* **What is expected**
Which lines in the data below contain the word "Close"? Pull each of them out.

* **Given entries**
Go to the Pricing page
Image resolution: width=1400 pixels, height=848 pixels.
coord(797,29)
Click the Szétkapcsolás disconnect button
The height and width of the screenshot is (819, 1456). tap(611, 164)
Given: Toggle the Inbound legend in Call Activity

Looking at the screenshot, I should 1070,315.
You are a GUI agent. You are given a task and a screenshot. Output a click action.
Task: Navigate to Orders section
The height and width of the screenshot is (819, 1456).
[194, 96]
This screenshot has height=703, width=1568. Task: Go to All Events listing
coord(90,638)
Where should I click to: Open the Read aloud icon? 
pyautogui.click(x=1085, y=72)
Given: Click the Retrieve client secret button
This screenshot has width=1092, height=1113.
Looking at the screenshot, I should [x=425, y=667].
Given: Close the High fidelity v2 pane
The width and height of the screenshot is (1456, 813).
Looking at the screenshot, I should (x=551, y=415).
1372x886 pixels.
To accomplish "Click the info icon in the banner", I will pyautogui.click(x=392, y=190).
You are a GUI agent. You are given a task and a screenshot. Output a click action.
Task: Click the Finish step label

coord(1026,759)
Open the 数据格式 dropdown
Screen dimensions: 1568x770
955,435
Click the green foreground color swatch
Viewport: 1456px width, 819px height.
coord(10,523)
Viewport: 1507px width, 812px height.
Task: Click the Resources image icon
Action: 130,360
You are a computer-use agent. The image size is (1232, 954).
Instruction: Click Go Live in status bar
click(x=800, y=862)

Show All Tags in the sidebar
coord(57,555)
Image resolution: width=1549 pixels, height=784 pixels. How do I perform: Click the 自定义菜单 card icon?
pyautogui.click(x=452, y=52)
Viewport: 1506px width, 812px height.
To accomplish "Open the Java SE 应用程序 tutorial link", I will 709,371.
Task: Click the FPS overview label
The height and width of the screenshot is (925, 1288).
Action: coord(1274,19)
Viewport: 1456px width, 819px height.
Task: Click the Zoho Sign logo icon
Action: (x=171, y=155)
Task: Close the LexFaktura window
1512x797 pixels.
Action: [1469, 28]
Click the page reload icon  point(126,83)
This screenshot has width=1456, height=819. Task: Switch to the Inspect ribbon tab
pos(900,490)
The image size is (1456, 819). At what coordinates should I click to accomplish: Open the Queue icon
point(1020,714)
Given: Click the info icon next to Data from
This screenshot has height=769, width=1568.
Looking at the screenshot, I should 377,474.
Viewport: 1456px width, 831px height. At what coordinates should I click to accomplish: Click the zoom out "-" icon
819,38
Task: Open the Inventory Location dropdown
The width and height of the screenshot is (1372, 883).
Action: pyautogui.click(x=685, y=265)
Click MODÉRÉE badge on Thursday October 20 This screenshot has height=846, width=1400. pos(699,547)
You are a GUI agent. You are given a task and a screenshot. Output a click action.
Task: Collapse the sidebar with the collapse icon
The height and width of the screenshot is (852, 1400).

* **Your response**
Given: Close the High fidelity v2 pane
Task: Close the LexFaktura window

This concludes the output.